(Stored records)
+ + + + +
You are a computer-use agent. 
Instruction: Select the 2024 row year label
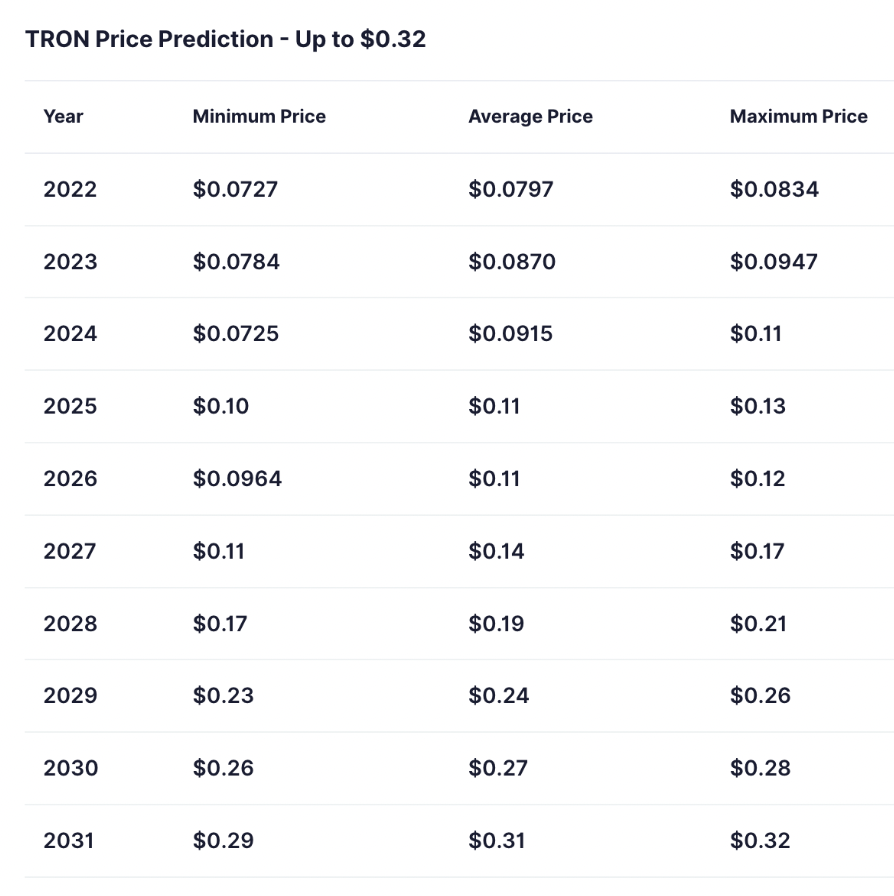(70, 334)
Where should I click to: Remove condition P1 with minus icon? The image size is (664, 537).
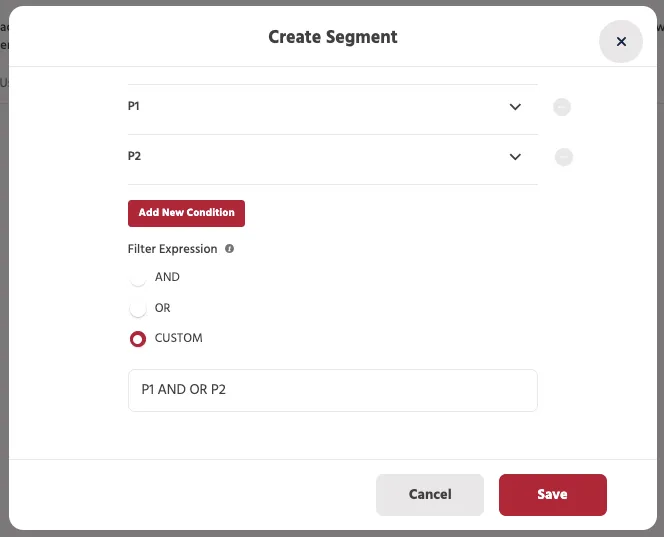click(562, 107)
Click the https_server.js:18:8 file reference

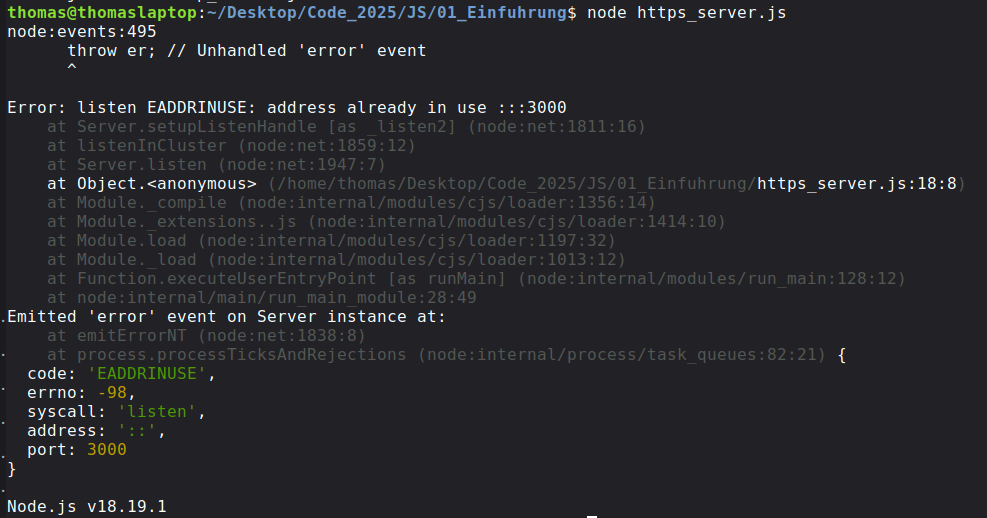click(857, 184)
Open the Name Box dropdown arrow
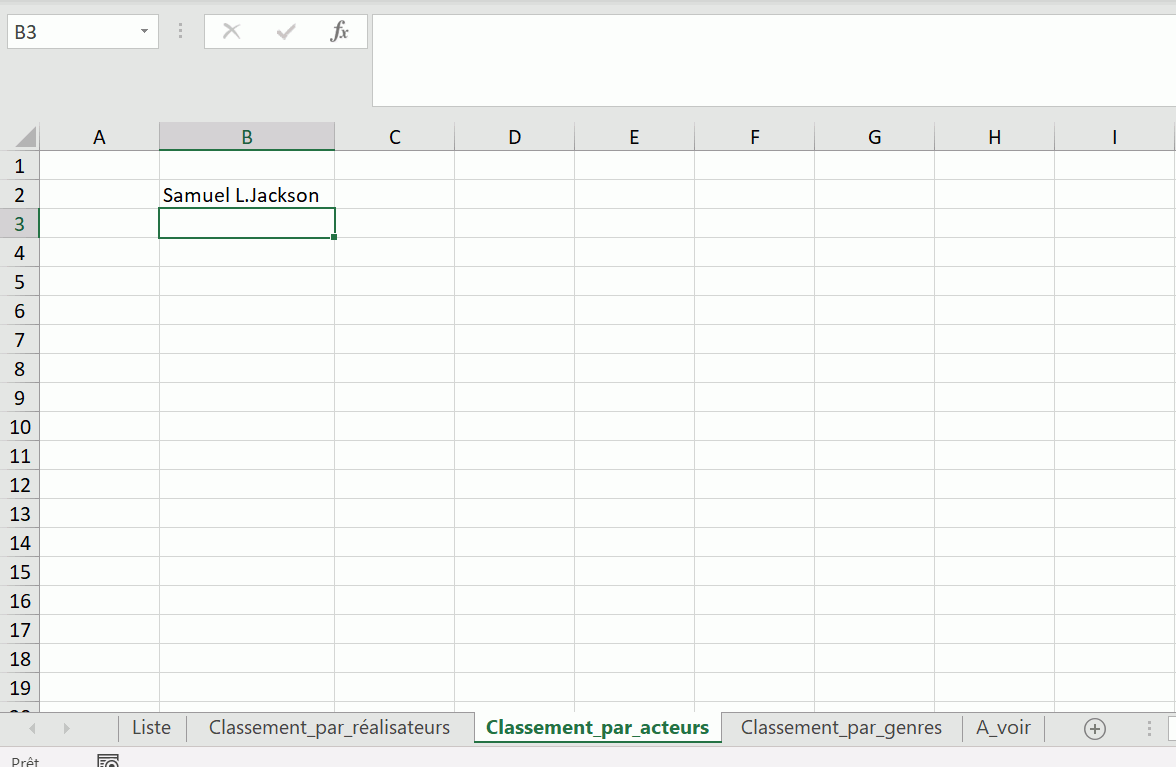Screen dimensions: 1176x767 point(144,32)
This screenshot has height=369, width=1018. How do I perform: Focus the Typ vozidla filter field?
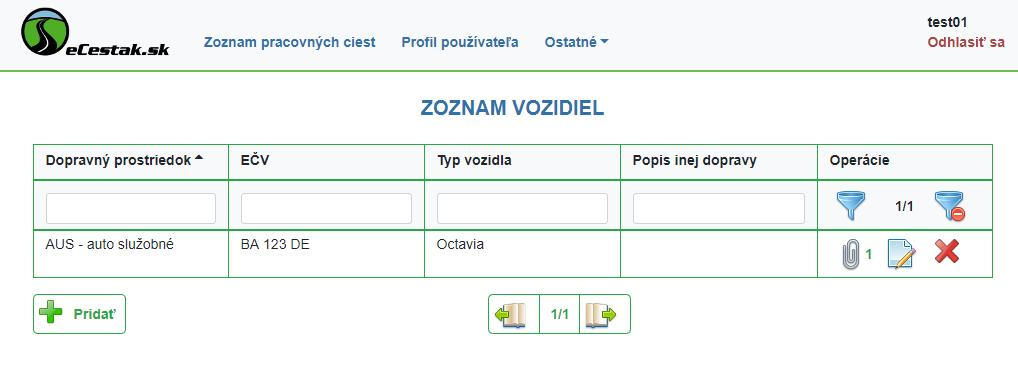point(522,209)
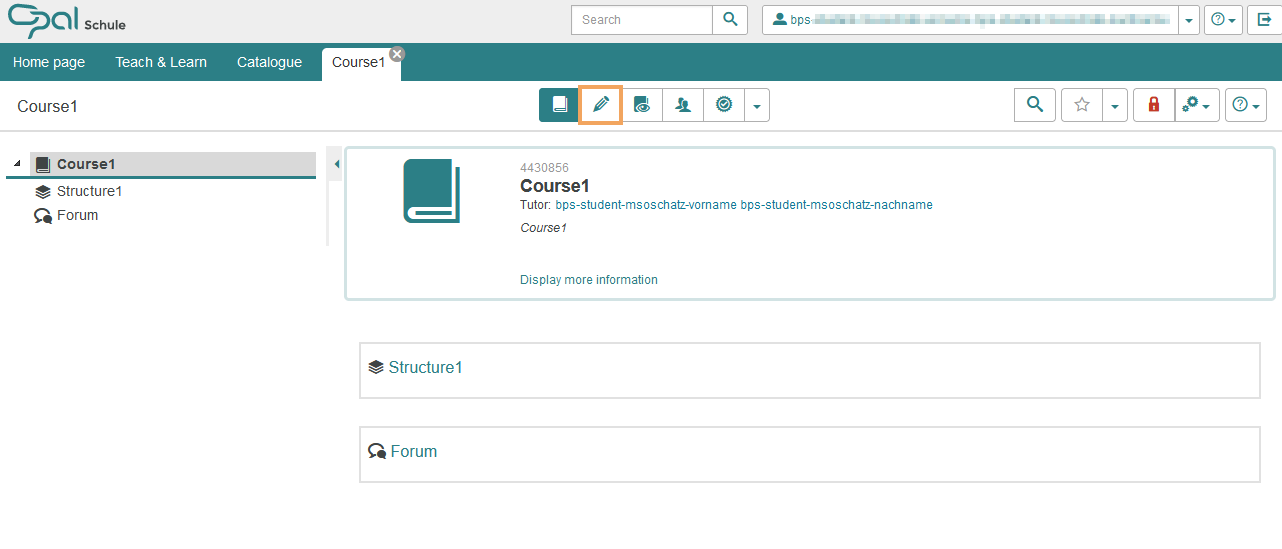The width and height of the screenshot is (1282, 549).
Task: Expand the more course tools dropdown arrow
Action: coord(757,105)
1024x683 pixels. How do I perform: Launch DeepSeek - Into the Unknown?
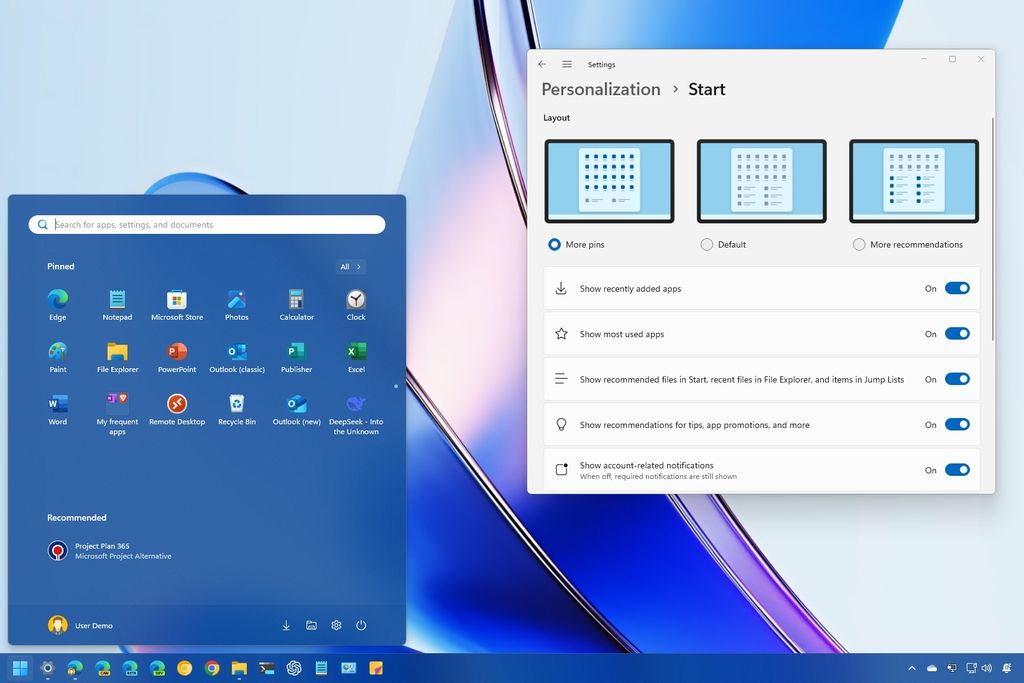(356, 403)
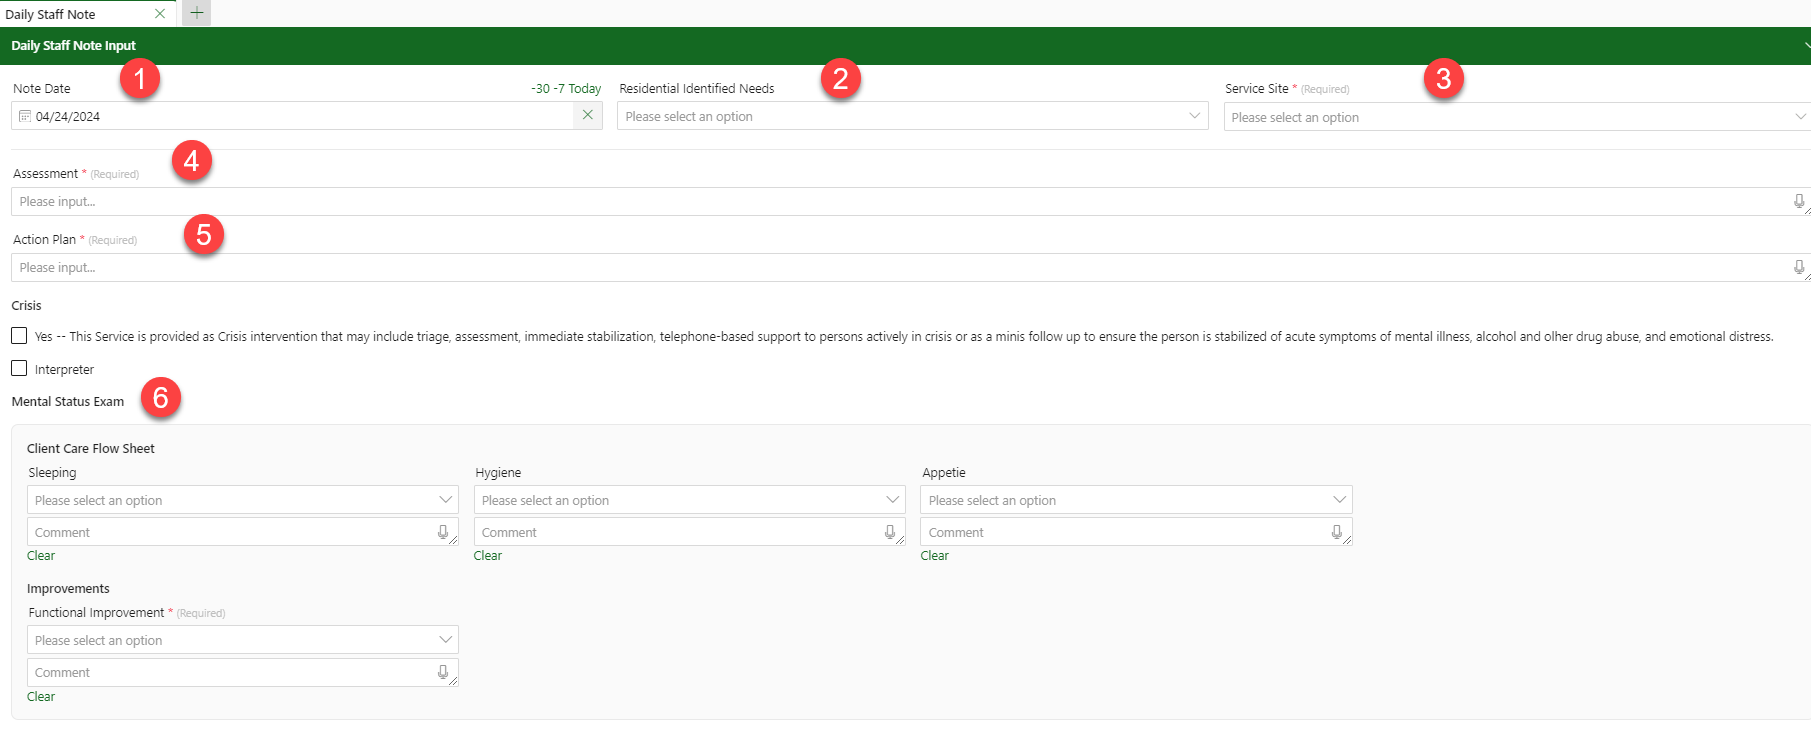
+ + + + +
ASSIGNMENT: All of the records need repeating exactly, except for the pictures.

COMPLETED EXERCISE:
You are a computer-use agent. 
Instruction: Select the 2024 row year label
(70, 334)
Where should I click to: Remove condition P1 with minus icon? The image size is (664, 537).
click(562, 107)
Click the https_server.js:18:8 file reference

click(857, 184)
Open the Name Box dropdown arrow
Screen dimensions: 1176x767 point(144,32)
This screenshot has height=369, width=1018. How do I perform: Focus the Typ vozidla filter field?
point(522,209)
The width and height of the screenshot is (1282, 549).
Task: Expand the more course tools dropdown arrow
Action: coord(757,105)
1024x683 pixels. How do I perform: Launch DeepSeek - Into the Unknown?
(356, 403)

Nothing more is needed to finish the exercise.